• _Document_:
Power Series Expansion of $\frac{z}{e^{z} - 1}$ at $z = 0$ and $z = 1$.

Question

I'm trying to find the Power Series expansion and Radius of Convergence for the function $$f(z) = \frac{z}{e^{z} - 1}$$ at points $z = 0$ and $z = 1$.

When it comes to the radii of convergence, $e^{i\cdot(2n\pi)} = 1$ so the function has poles on the imaginary axis at intervals of $2\pi$. So, the series expansion centered at zero has radius of convergence equal to $2\pi$, whereas the series centered at $z=1$ has radius $1$ since the closest pole lies at $z = 0$.

Now, when it comes to actually finding the series expansion, I'm unsure how to find the $n^{th}$ derivative. How does one do so? And, is there a cleverer way of finding the series coefficients without computing the $n^{th}$ derivative?

@SineoftheTime Thank you for the hint! I tried proceeding by expanding $e^{z}$ and simplifying to $\frac{z}{e^z - 1} = \frac{1}{1+P(z)} = P(z) + P(z)^2 + P(z)^3 + \cdots$ where $P(z) = \frac{z}{2!} + \frac{z^2}{3!} + \dots$ (obtained from the earlier simplification)

• _Source data_:

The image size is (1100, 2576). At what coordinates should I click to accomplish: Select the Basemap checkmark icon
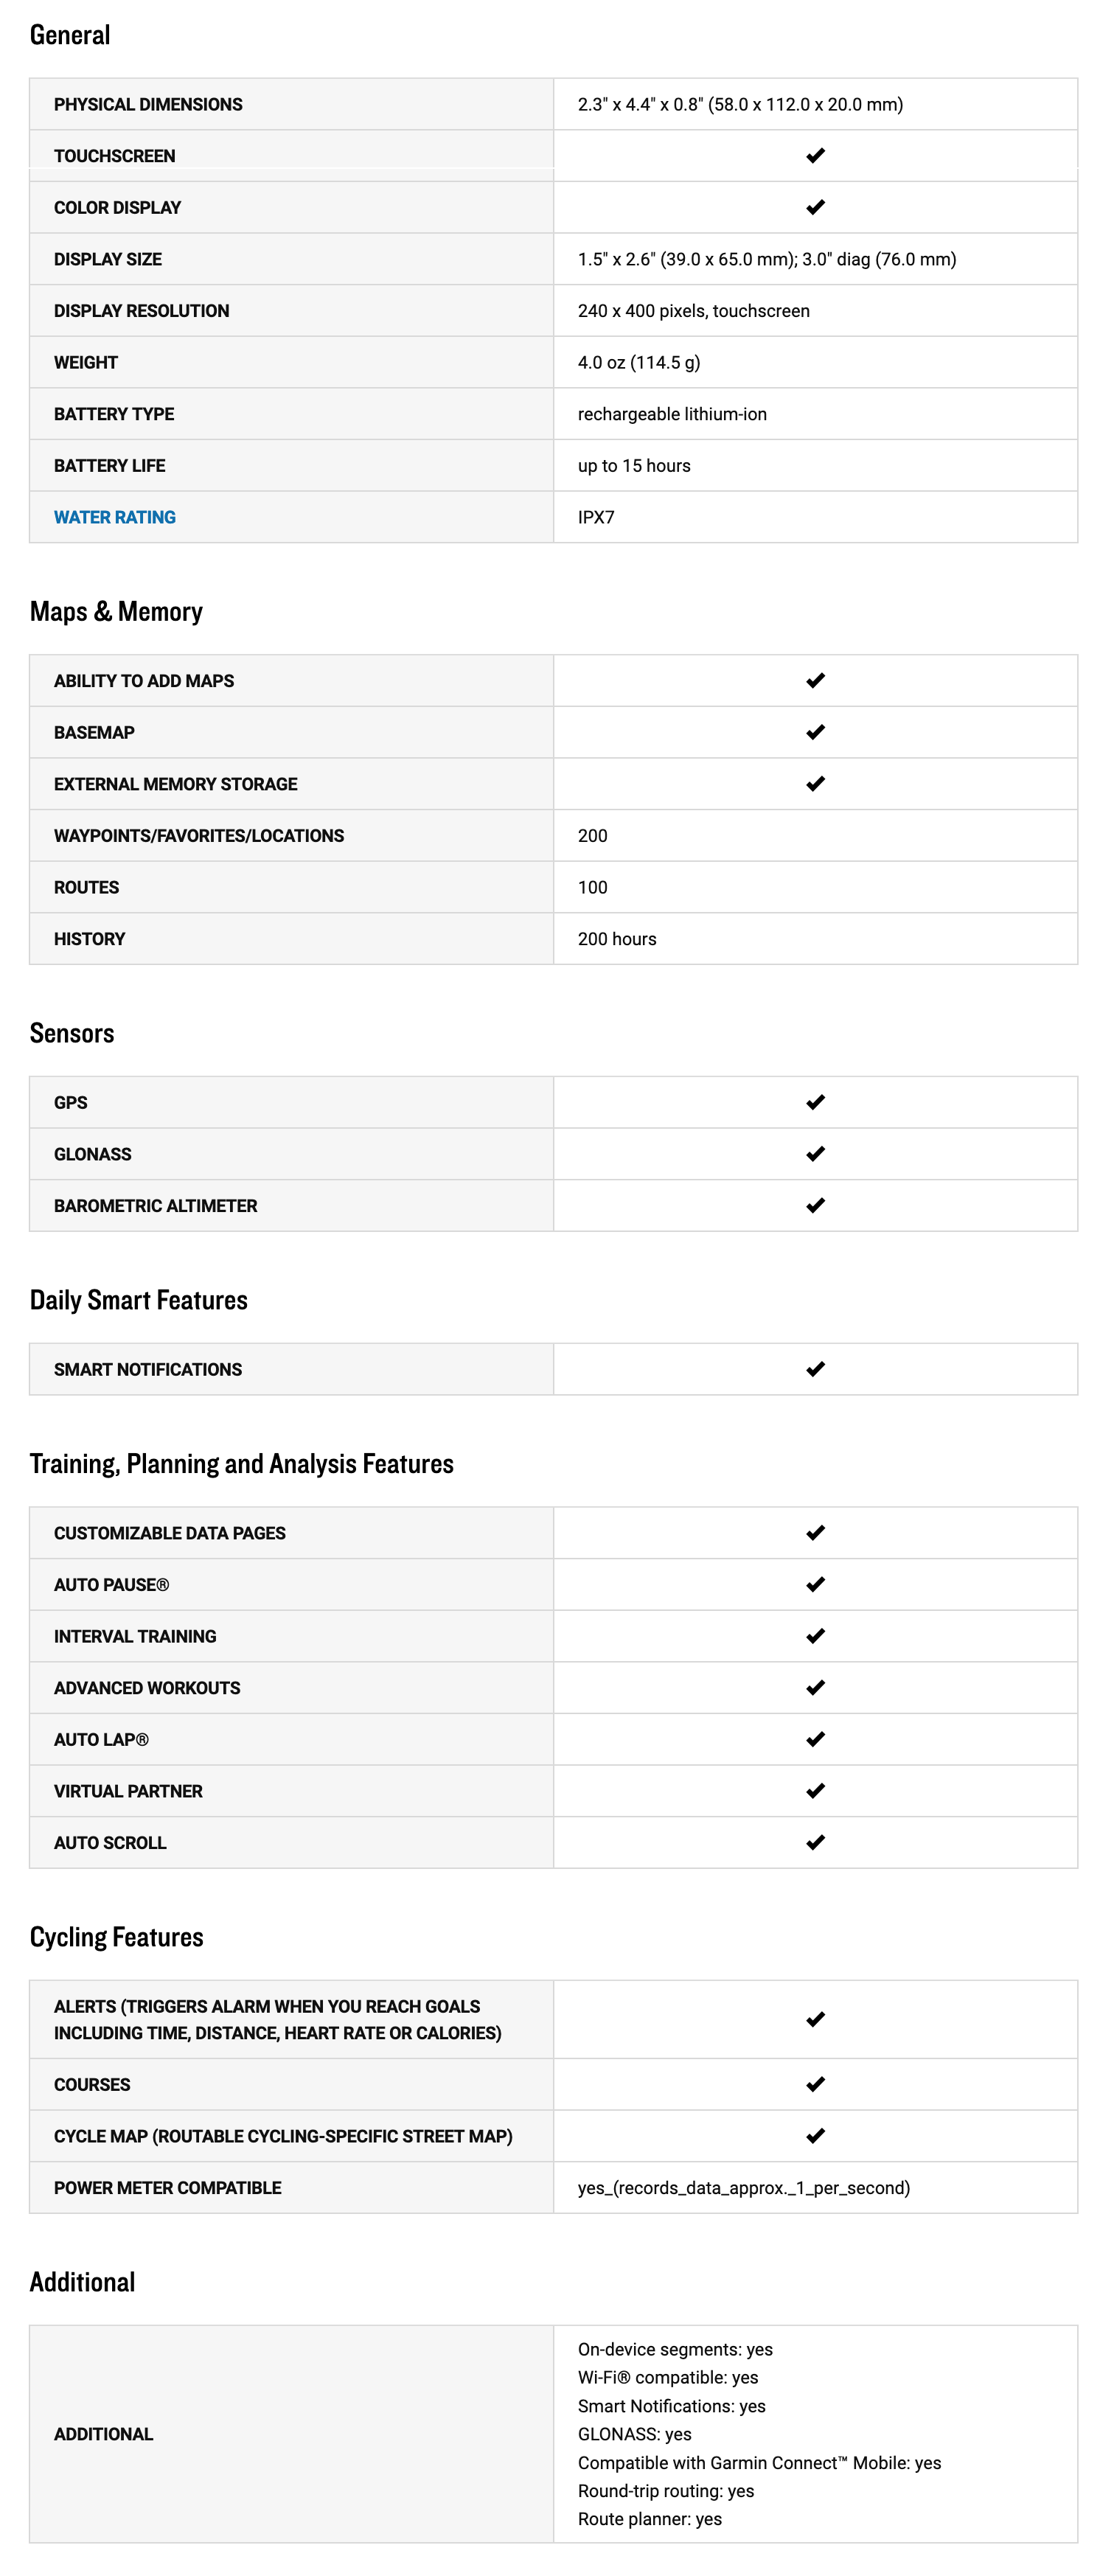[x=815, y=732]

• _Goal_:
Continue the forum thread about the power series of z/(e^z − 1), starting after its last sentence.

• _Exercise response_:
But this only holds for $|P(z)| < 1$. I'm not sure how to show that this is true. Do you have any suggestions for doing this without integration? (My textbook gives this question before teaching integration). — kdeoskar, Dec 26 '23 at 15:46
look up Bernoulli numbers as $\frac{z}{e^{z} - 1}$ is their generating function — Conrad, Dec 26 '23 at 15:51
@KeshavBalwantDeoskar how would you do it using integration? — Sine of the Time, Dec 26 '23 at 16:07
@SineoftheTime An answer to this question asking for the Laurent Series of $1/e^{z} - 1$ used integration to find the coefficients so I figured I'd mention I haven't studied that yet in case it's a standard method — kdeoskar, Dec 26 '23 at 17:20
oh, you mean by the def of the coefficients. This is usually not done, you use expansion of well known series. Related — Sine of the Time, Dec 26 '23 at 18:07

Power Series Expansion of $\frac{z}{e^{z} - 1}$ at $z = 0$ and $z = 1$.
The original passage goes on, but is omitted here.